Als guter Bundeswehrchef wurde er beschrieben, und doch verschanzte er sich noch bei seiner Rücktrittsrede hinter den Särgen von getöteten Soldaten.

Als selbstkritisch wurde er beschrieben, und doch ließ er in seiner Abschiedsrede mit keinem Wort erkennen, er habe verstanden, worum es eigentlich ging.

Als Macher wurde er beschrieben, und doch hat er bislang allenfalls eine große Reform angestoßen, deren Finanzierung gleichwohl noch nicht gesichert ist.

Ein großes potemkinsches Dorf

Die ganze Figur Guttenberg entpuppte sich nach und nach als politisches potemkinsches Dorf. Jede dieser Zuschreibungen war eine glänzende Fassade. Nun kennt man die Rückseite jeder dieser Fassaden, jede für sich barg eine Illusion.

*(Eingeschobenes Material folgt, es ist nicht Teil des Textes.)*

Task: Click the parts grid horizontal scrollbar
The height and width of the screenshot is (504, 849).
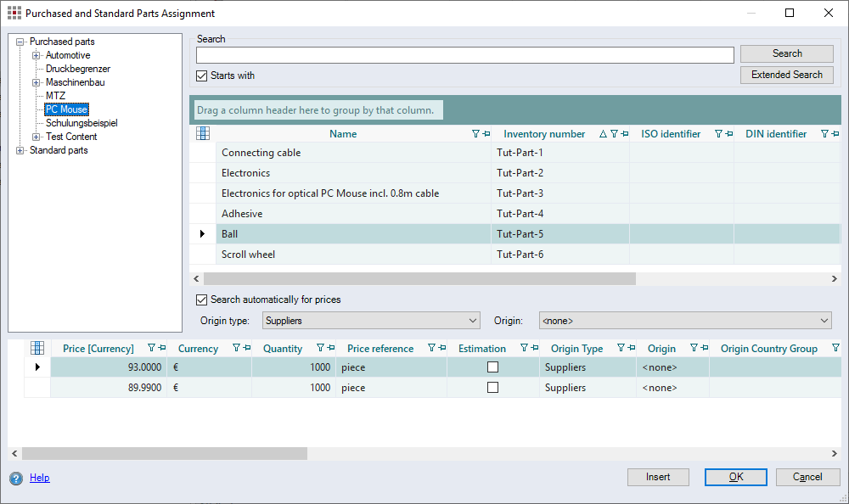Action: (419, 278)

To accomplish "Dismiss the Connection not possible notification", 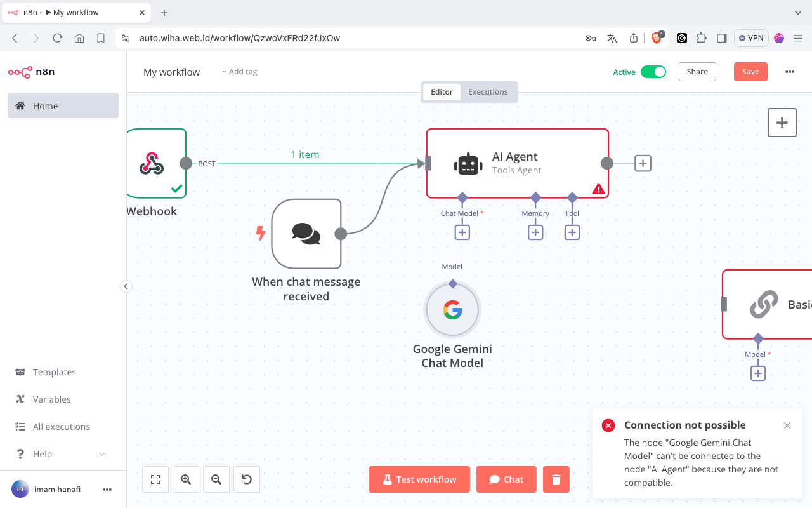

Jetzt noch auf Guttenbergs politisches Talent zu verweisen, ist gleichbedeutend damit, das potemkinsche Dorf als Ganzes zu trennen von seinen einzelnen Fassaden: Ja, kein Haus hier ist echt, mag sein, aber das Dorf ist es! Seht doch seine Pracht!

Ein normativer Politikbegriff kann diese Argumentation nicht tragen, auf jeden Fall nicht, solange man Politik im Kontext der Demokratie denkt. Auch für den Frieden, Kern vieler normativer Politikvorstellungen, hat sich zu Guttenberg nicht wirklich stark gemacht; im Gegenteil hat er die Aussagen, die zu Horst Köhlers Rücktritt geführt haben, unterstützt.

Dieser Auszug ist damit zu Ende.